So we're talking about a policy that a majority of the voting public doesn't want, the House of Representatives has voted to repeal, the President wants to repeal, the Chairman of the Joint Chiefs thinks is bad, and a federal judge has ruled unconstitutional...and a handful of Senators may very well be able to keep in place.

This is a much bigger problem than whether or not gay people can serve openly in the military.


chris said...

Am I the only person that doesn't understand why you need to be openly anything in the military? It's a job. You are not an individual. You are not a beautiful or unique snowflake. You are a tool. A tool of war. And war doesn't care if you like a sausage in your bunky.

Brian said...

I don't think it's fair (or correct) to frame this as an issue of individual expression while in the employ of the military. It's actually much more mundane than that. You're asking people (particularly those that are partnered) to actively conceal some really basic domestic details in order to remain employed, and to exist with a sword of Damocles hanging over their heads if anyone with a beef decides to out them.
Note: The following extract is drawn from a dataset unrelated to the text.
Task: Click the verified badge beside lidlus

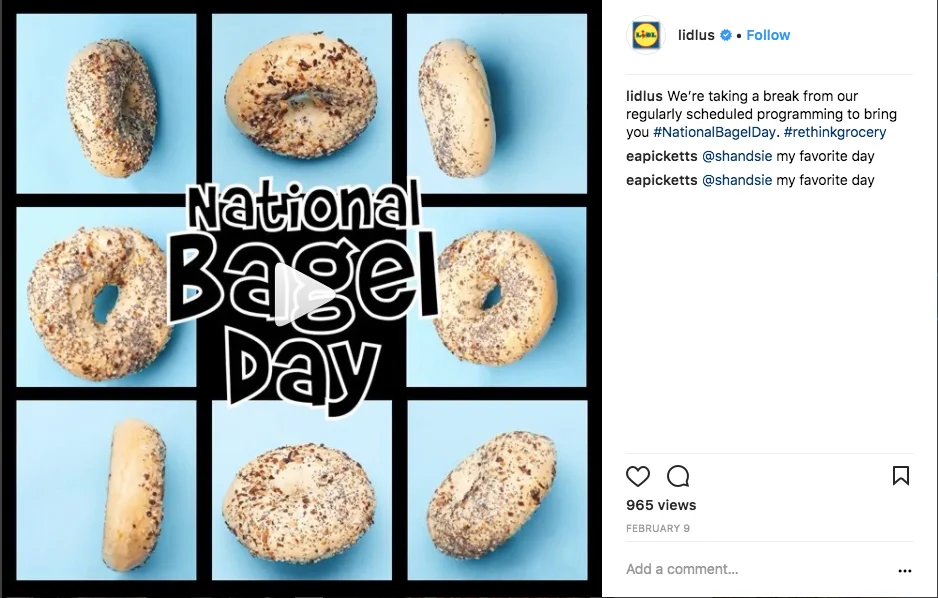Action: (726, 35)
Neither of which strike me as being terribly good for morale.

Dave said...

The military is not primarily an employer. It certainly employees people, but its combat mission justifies excluding all sorts of people because these people might hamper combat effectiveness. So I don't think B's characterization of the military as employment nor C's statement that its a job are accurate. Should DADT be repealed? Who knows...but certainly that decision should be made in the context of what best for the military's combat effectiveness, and not in context of fairness to individuals' employment opportunities. Can you make the argument that repealing DADT increased the recruiting pool and improve morale of previously closeted members? Sure. But you can also make the argument that open homosexuality would undermine unit cohesiveness, especially among junior personnel who live in relatively close confined quarters. So once the equal employment lens is set aside, I don't think this issue is nearly as obvious as some civil libertarians would suggest. And I would submit that those who seek to overturn DADT bear the burden of proof in this discussion.

Brian said...

Obviously I won't pretend to understand the perspective of the military rank and file, but...

If that argument wasn't good enough to justify racial segregation in the military, why is it enough to justify daft?

Brian said...


Sorry, I was typing from my phone. I meant "daDt". (Though it could be called daft as well...)

I don't think I've ever made this an issue of whether one has a "right" to be in the military. As far as I'm concerned, it is a question of whether the military (as an arm of the government) has a right to exclude on the basis of anything not directly related to fitness for service. I don't think we disagree on this point, but rather on whether homosexuality undermines fitness for service is a settled question.

As far as the burden of proof goes, that seems an impossible standard. How can you really know whether it actually makes a difference until you actually have openly gay servicemen?

I mean, I suppose you can poll ranks (ahem)...but since when was the military a democracy? Moreover, as I alluded above, I'd be willing to bet if you asked servicemen in the 1940's whether they would be OK serving alongside black soldiers, you'd probably find enough reason to never integrate. Would that have been the right thing to do?

Anyway...I actually didn't mean to re-open the debate about DADT. I just find very unsettling the fact that a policy broadly opposed by nearly everyone that counts (and most importantly, that has been credibly ruled unconstitutional) is remaining in place due to the arcane rules of procedure in the senate.

I know checks and balances are integral to the system, but I don't thing Madison et al. ever intended to give individual senators that kind of power.

Gino said...

you know where i stand on the issue.

and i agree that madison didnt give individual sentors that kind of powers. but when they group together into a collective of individual senators, like this case, i think that was the whole point of the process.

this was all about politics in an election year, imo, and had nothing to do with affecting a policy.

Dave said...

I'm actually rather ambivalent about DADT. Frankly, I don't think it makes a big deal either way. With regards to the senate, in this matter I think that it is operating as designed. If we're only concerned with immediate popular will, we could just have a unicameral House.
But I am strongly opposed to this issue, like many other controversial issues, being decided by judicial fiat.